Direction A: In the commentary on Obi-Wan and Rex, which episode is called the shipping episode?
Direction B: Name every episode that the commentary on Obi-Wan and Rex lists as involving the Zygerrian slavers.
Direction C: Pick up the commentary on Obi-Wan and Rex after its final sentence and keep writing.

Document section:
※ ※ ※

Parallels are important. Take The Deserter. That is THE  shipping episode. Watch how Obi-Wan reacts throughout: he’s grumpy at first, because Grievous is up to the usual shit. Then he coms in to find out what Rex’s status is – and upon hearing Rex has been shot, his immediate reaction is worry, concern – I’d almost say he’s distraught. His orders to Jesse to hustle up and help them take down Grievous is more snarled, harsher, and from that point on Obi-Wan has an edge to him that wasn’t there before. This particular battle has become personal to him, and when Grievous gets away, there is genuine ANGER that a Jedi should not be expressing. What the hells else has Grievous done this   episode or the last to merit that sudden change?
As for the literal parallels, Cut is Rex’s counterpart. They are contrasted again   and again throughout the episode, and that culminates with Rex bidding Cut and his family farewell – so that Rex can go back to HIS family. So. If Rex is Cut, then the kids are obviously the other troopers under Rex’s command, and who does that leave as Suu’s counterpart?
Who is it that Rex talks to immediately? G’on, guess.
Also, Obi-Wan cannot stop gushing to Cody about Rex. I imagine poor Cody has to put up with this a LOT.
In fact, we can show that he does! The episodes with the Zygerrian slavers  – Kidnapped, Slaves of the Republic, and Escape from Kadavo – are just chock full of this. The main crew takes out two BARC speeders. Anakin has Ahsoka riding shotgun in the sidecar, while Obi-Wan has Rex. The intriguing bit is that Cody is left for cleanup and directing the rest of the clones, even though technically Rex is ordinarily in charge of a larger battle group (depending on what bit of canon you’re looking at). There’s that exchange in the slave mines OP mentioned (2 slightly different versions and commentary are linked). There’s also the sequence where Rex gets permission from Obi-Wan to take the shot and be a bad ass on the villain (“I’m no Jedi” indeed). That interplay is subtle, and implies the two work together and closely enough that a glance and a nod are enough to convey what’s  going on. Sure, the 501 and 212 work together often, but Obi-Wan has his own second-in-command.
Interestingly, Cody does not show up after the first episode in this arc. Given that they have the voice actor on hand, and the Wolf Pack is called in at the end for the rescue, tossing Cody and some 212 into the mix would have been easy. So that dynamic has implications.
Not factual enough yet? Screenshots of character positioning being more like a romance moment than in a war flick not good enough?
Let’s go to the Citadel arc. There’s more of the circumstantial evidence, where Rex can be interpreted as having Obi-Wan’s back more than one might think is usual.

※ ※ ※

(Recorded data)
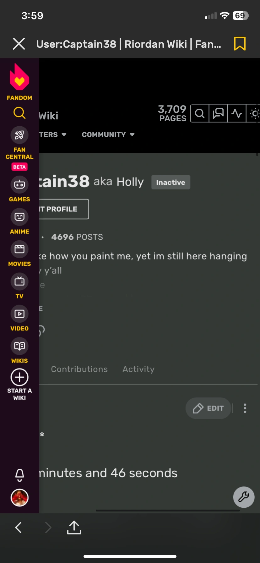Image resolution: width=260 pixels, height=563 pixels.
Task: Expand the Community dropdown menu
Action: click(x=108, y=134)
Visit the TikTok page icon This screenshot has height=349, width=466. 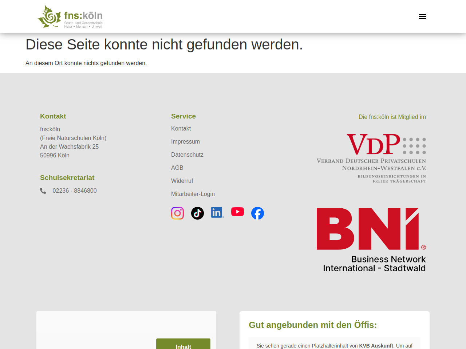point(197,213)
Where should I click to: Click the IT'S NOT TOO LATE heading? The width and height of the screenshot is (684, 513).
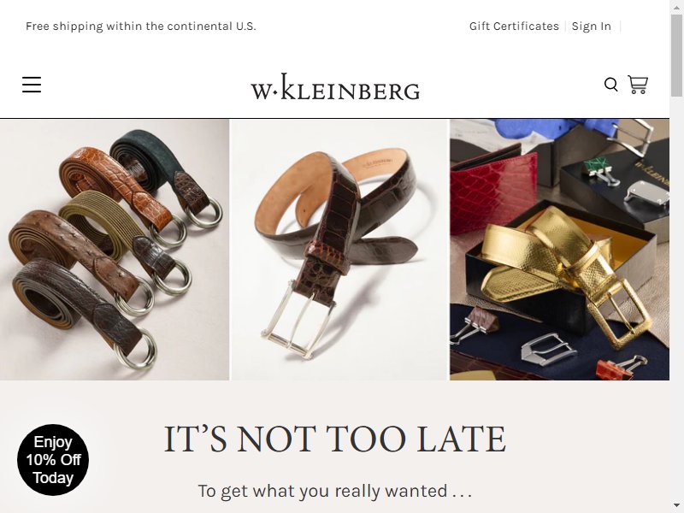pyautogui.click(x=334, y=439)
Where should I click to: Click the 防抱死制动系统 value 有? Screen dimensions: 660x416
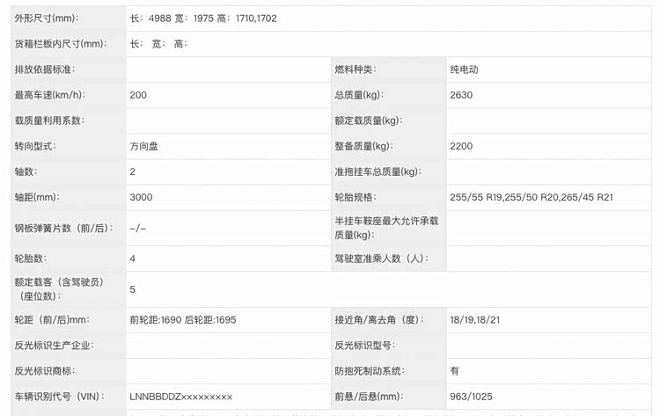coord(454,371)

※ ※ ※

Reply A: The Deserter

Reply B: Kidnapped, Slaves of the Republic, and Escape from Kadavo

Reply C:
But then there’s this gifset. As the mixed 212 and 501 soldiers are thawing from carbonite, watch Obi-Wan in the background. He nopes out of Anakin and Ahsoka’s tiff, and goes over to chat with Rex and Cody. When Obi-Wan gets over there, he raises his arm to do the shoulder grip thing (like I mentioned above, in the movie!). It might not be clear from the gifs, but there is not enough time for Obi-Wan to do that twice before he goes to the one arm behind the back kind of “at ease” posture. When he steps away from the troopers to be the Actual Adult in the room to Anakin and Ahsoka, Rex stands a bit straighter, in proper military posture, and dusts off his armor. It might not be a universal gesture of “aw yeah, I’m awesome,” but it sure seems pretty satisfied. Poor Cody meanwhile is watching the move, which  helps capture the viewer’s eye (and leaves me wondering if he’s going “what the hell is up with you?” or “do not make me hose you down”).
I would honestly love to know someone else’s interpretation of that with un-shipping goggles on. ‘Cause I admit, I don’t see it.
That, folks, is why I ship it like mad. There’s more circumstantial evidence throughout the show, like how Obi-Wan and Rex interact (like a married couple, or in fact often like Anakin and Padme are presented at their best). There’s Rex being extra fancy and staring at Obi-Wan WAY more than Anakin in The Voyage of Temptation, otherwise known as “Satine and Obi-Wan in a Shuttle and Anakin Being Oblivious.” There’s the simple implication of the chemistry between the characters, though that is obviously open to interpretation.
This is animation. It takes time and effort and money to animate a simple shoulder grip, or a specialized gesture such as buffing one’s nails. Voice acting is an art where you have to convey so much emotion with what can be small adjustments to words. Scripts have to go through so much oversight and tweaking to convey a particular story, within the wide scope, and themes and plot threads have to be carefully considered. This isn’t chance, this isn’t one   writer/animator/storyboarder going off into the weeds because they had a Neat Idea.
I really do think it’s canon.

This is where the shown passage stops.